◆ Available data:
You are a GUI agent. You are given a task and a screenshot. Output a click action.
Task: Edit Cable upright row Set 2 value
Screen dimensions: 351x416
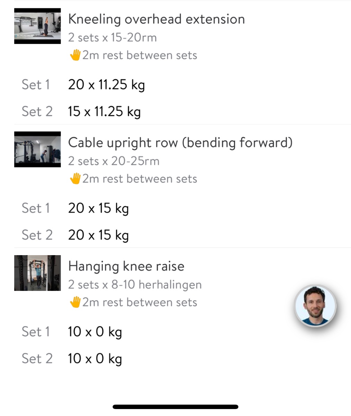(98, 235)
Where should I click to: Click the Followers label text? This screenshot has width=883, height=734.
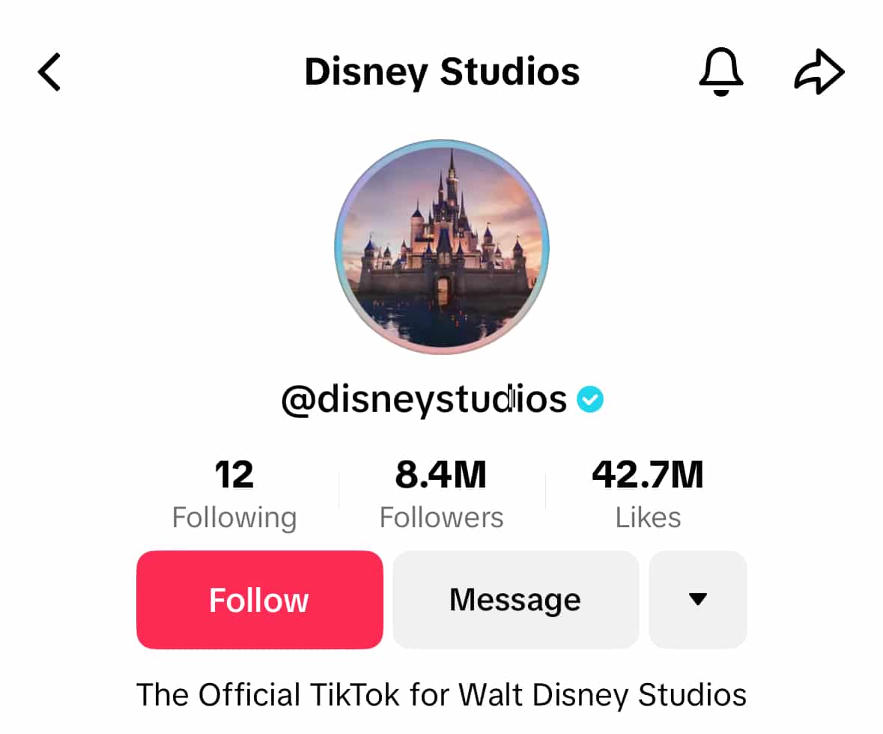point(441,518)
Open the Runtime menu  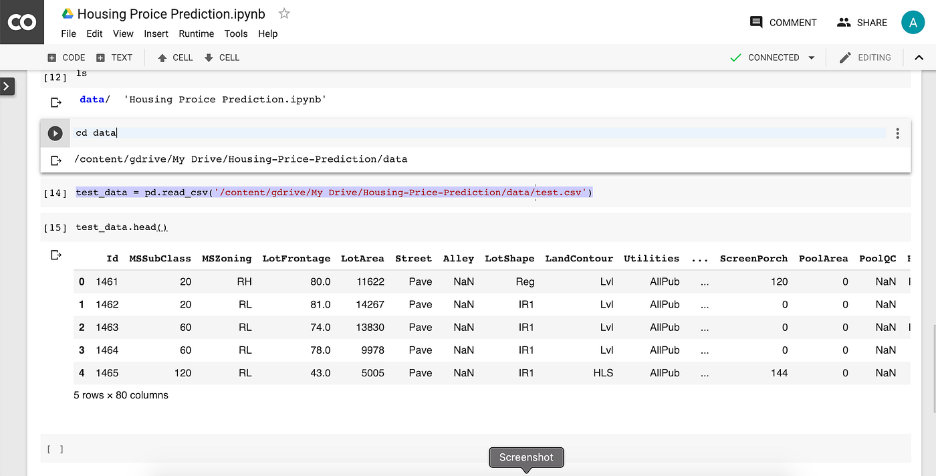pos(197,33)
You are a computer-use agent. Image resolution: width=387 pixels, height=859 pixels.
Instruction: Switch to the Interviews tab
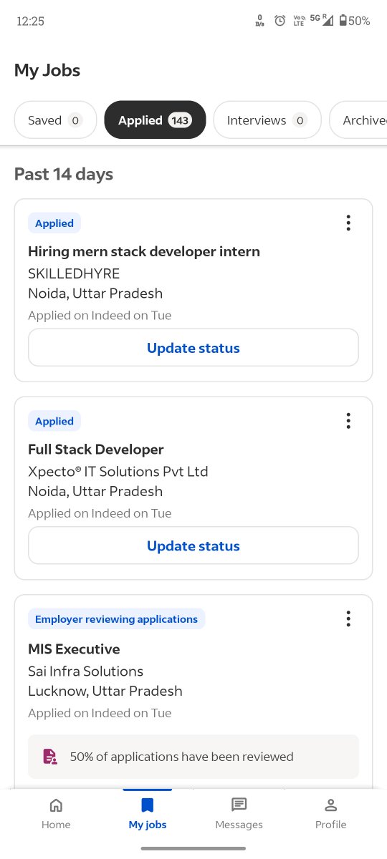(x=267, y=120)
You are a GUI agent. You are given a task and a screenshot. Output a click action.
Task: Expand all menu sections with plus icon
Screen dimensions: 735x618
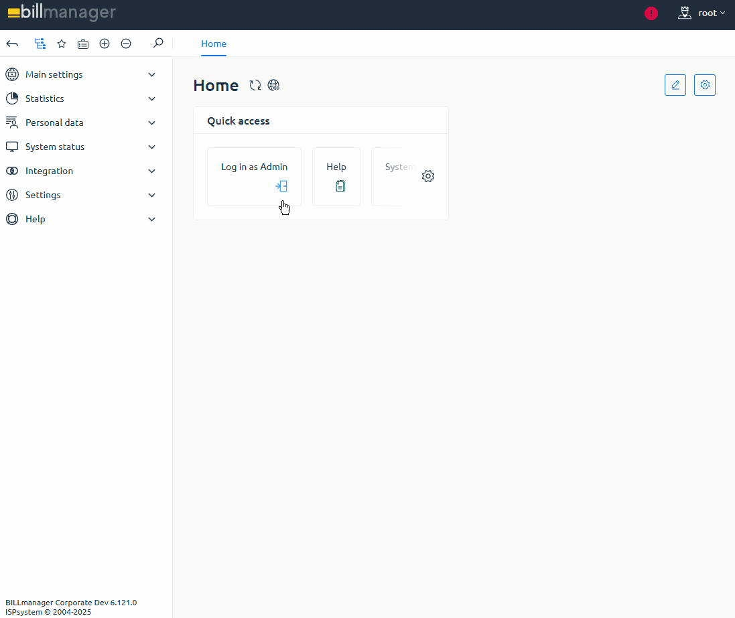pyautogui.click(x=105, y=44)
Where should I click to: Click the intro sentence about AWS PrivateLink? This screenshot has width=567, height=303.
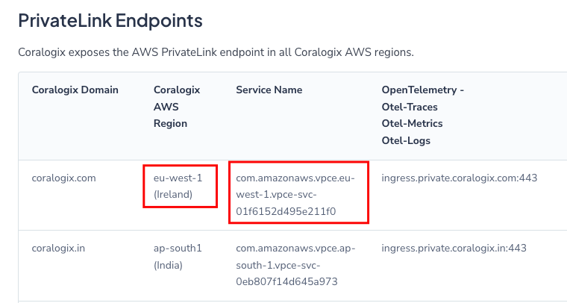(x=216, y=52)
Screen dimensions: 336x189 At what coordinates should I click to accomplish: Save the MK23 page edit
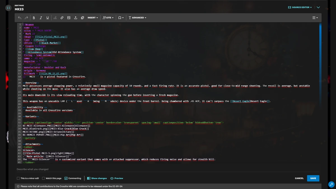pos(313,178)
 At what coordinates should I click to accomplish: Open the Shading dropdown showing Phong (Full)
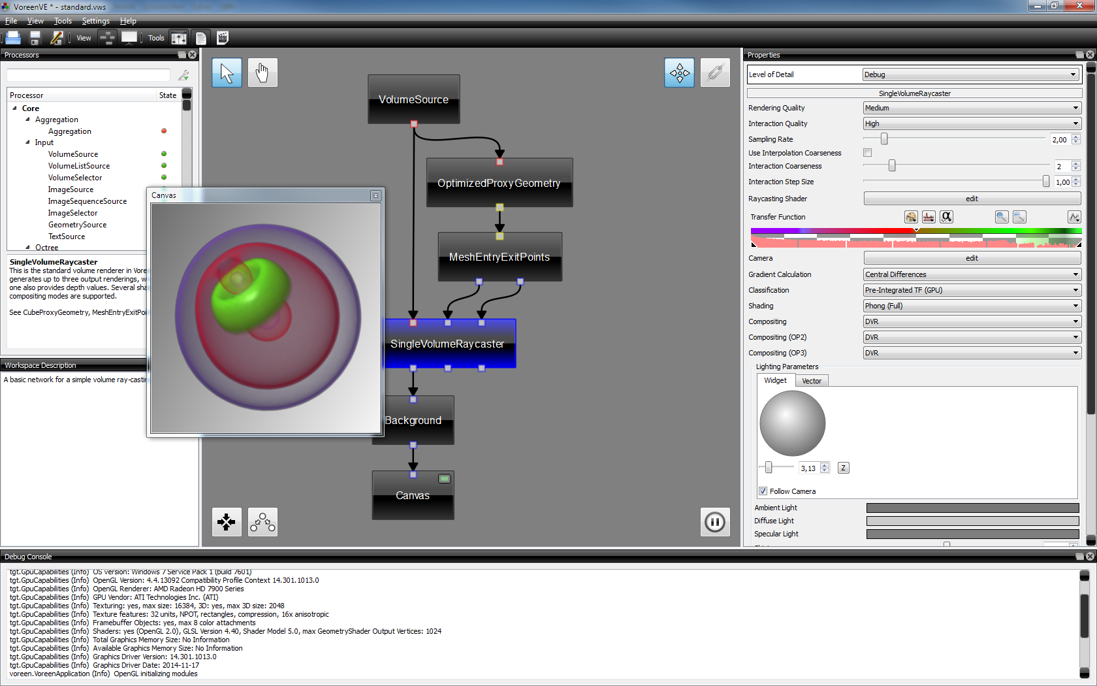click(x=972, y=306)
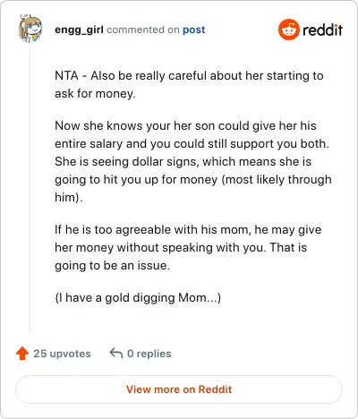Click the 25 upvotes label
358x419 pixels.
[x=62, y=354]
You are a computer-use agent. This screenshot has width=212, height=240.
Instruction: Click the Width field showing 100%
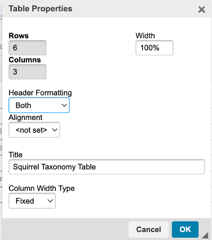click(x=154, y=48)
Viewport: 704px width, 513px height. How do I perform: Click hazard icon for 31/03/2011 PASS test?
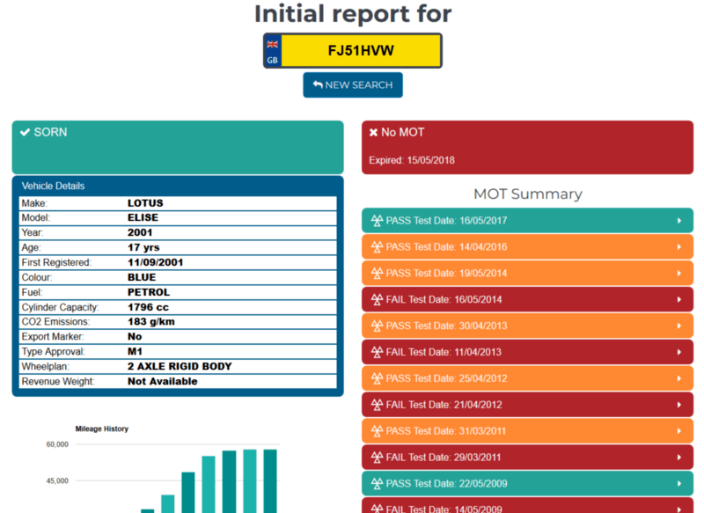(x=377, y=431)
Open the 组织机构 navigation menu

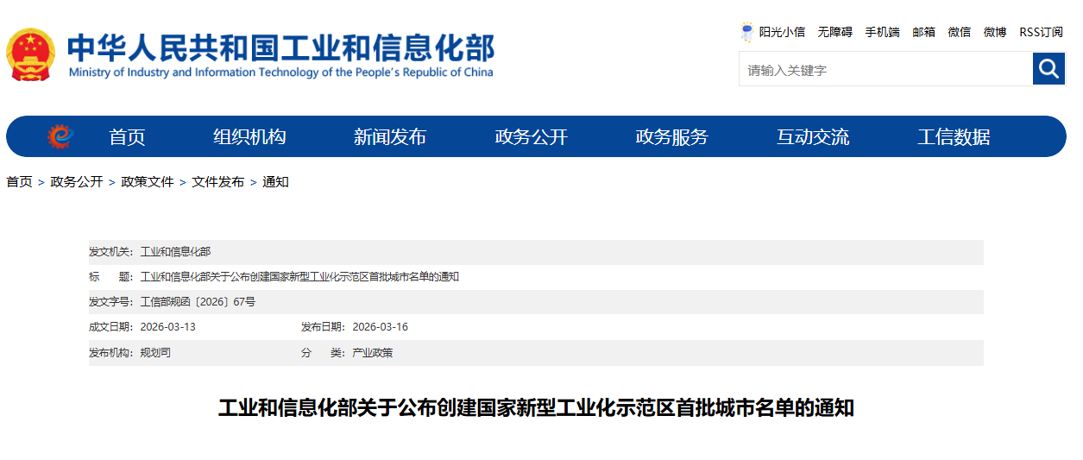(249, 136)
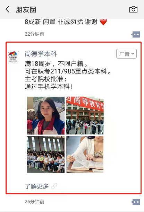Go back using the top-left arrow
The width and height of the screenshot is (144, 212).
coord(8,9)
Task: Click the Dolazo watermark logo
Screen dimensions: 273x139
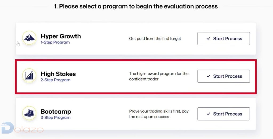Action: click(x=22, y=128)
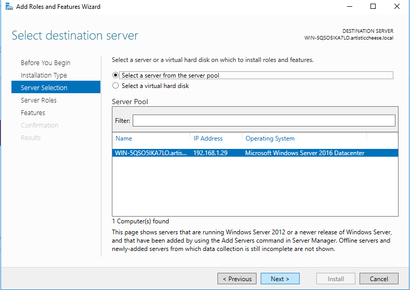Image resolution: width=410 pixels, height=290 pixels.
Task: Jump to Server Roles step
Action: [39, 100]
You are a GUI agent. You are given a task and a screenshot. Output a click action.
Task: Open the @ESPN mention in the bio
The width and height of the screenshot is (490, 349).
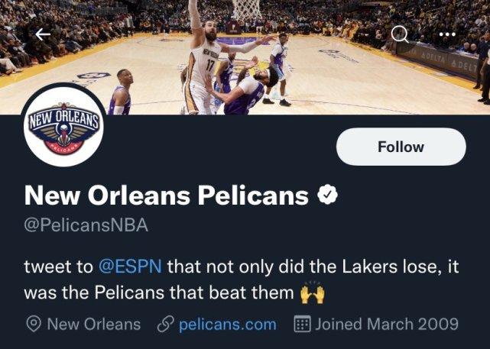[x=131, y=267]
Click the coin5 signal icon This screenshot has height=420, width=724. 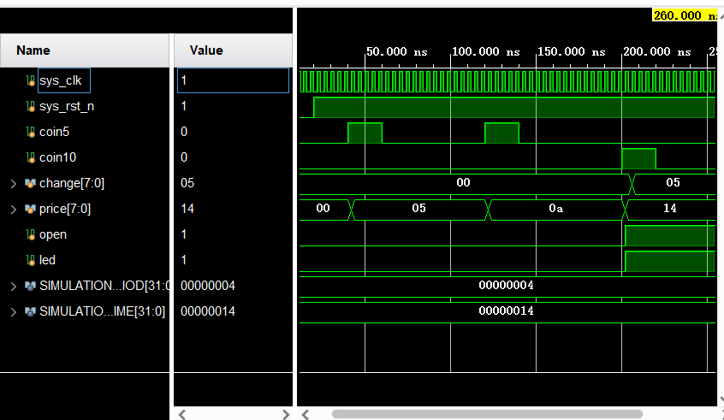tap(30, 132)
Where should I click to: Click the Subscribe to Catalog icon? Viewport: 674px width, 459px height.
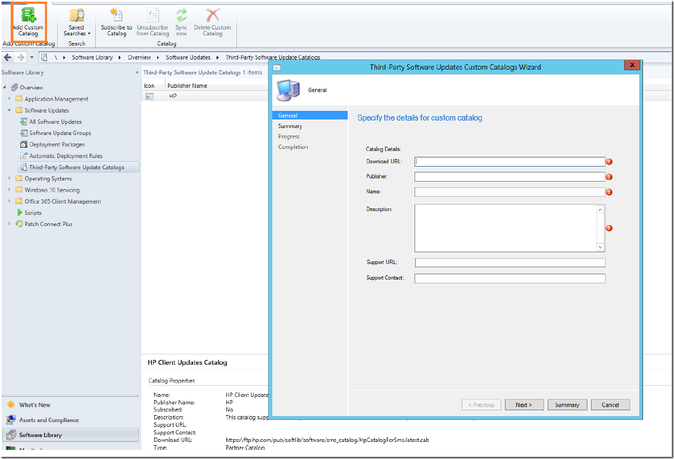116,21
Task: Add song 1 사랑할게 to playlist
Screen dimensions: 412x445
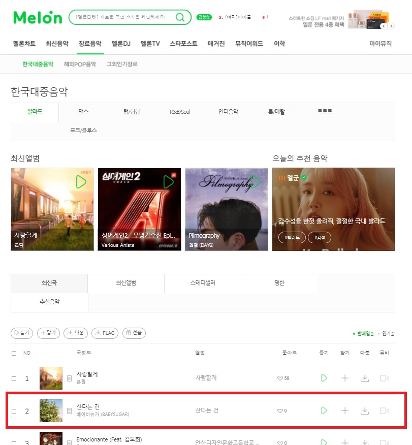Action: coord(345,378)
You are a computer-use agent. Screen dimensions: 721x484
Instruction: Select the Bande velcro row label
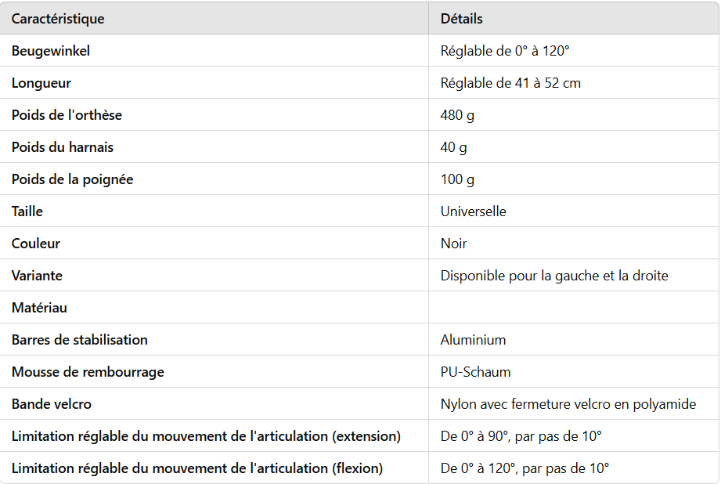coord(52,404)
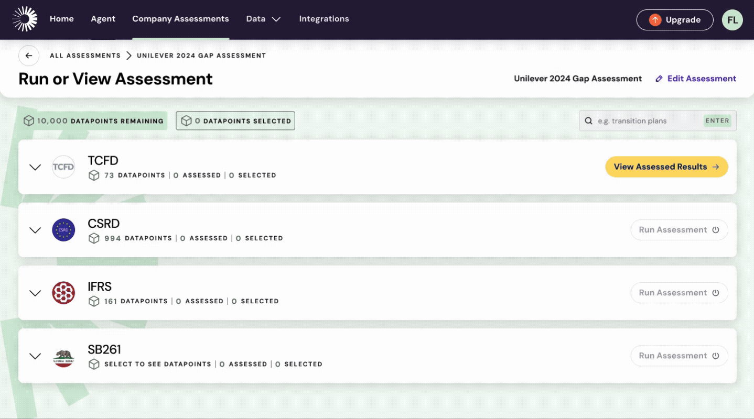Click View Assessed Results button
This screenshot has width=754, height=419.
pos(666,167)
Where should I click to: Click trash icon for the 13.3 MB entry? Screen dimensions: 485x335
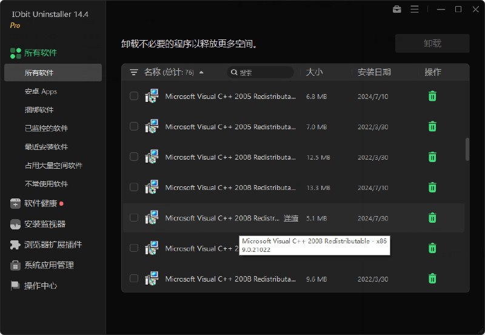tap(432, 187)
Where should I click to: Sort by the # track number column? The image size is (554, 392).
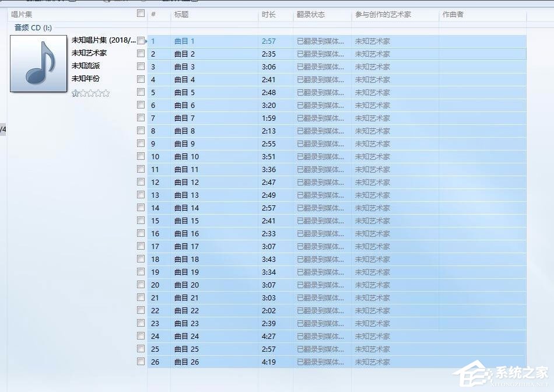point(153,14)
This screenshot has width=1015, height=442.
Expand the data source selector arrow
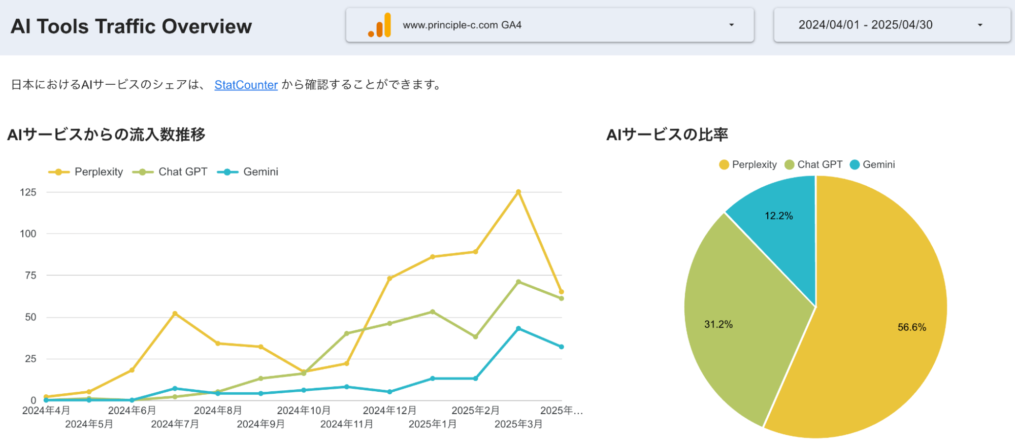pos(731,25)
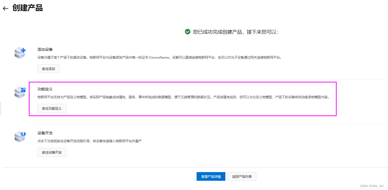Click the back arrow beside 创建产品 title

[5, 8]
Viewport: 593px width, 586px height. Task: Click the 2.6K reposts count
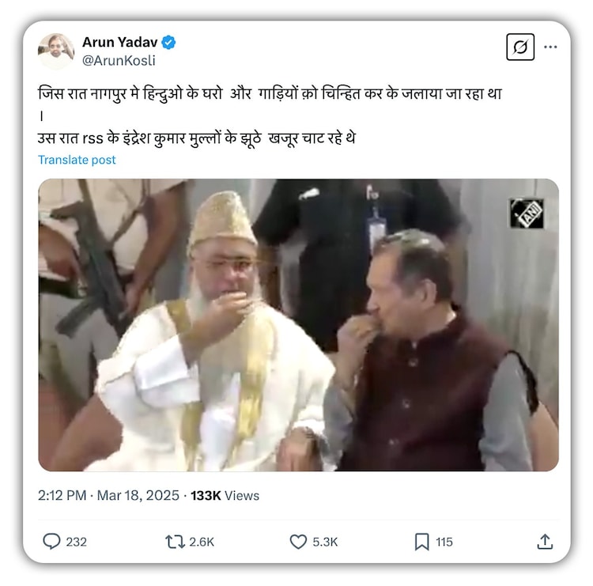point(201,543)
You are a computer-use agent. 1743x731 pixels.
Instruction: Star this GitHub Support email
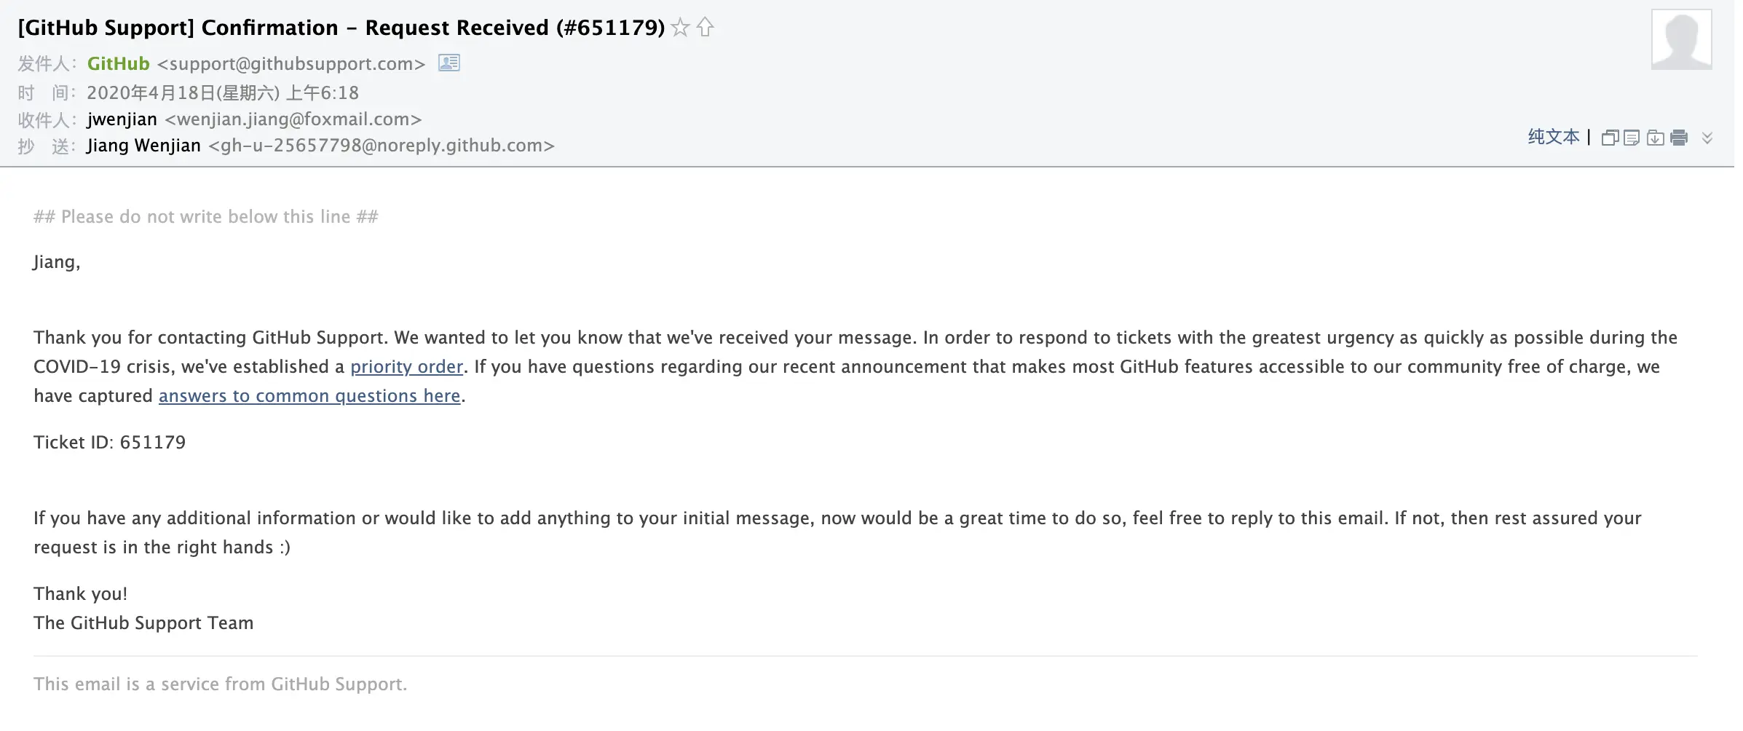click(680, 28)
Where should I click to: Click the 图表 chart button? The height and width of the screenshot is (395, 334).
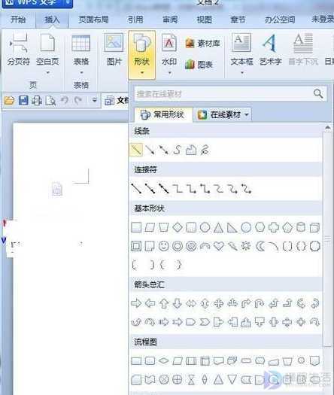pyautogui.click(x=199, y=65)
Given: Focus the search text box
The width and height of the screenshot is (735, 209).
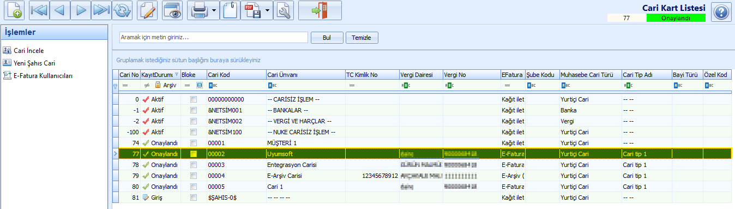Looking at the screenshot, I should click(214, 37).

◆ Work item:
Provide the count, and nothing else, of lines in the data above where the word "computer" occurs.

◆ Response area:
4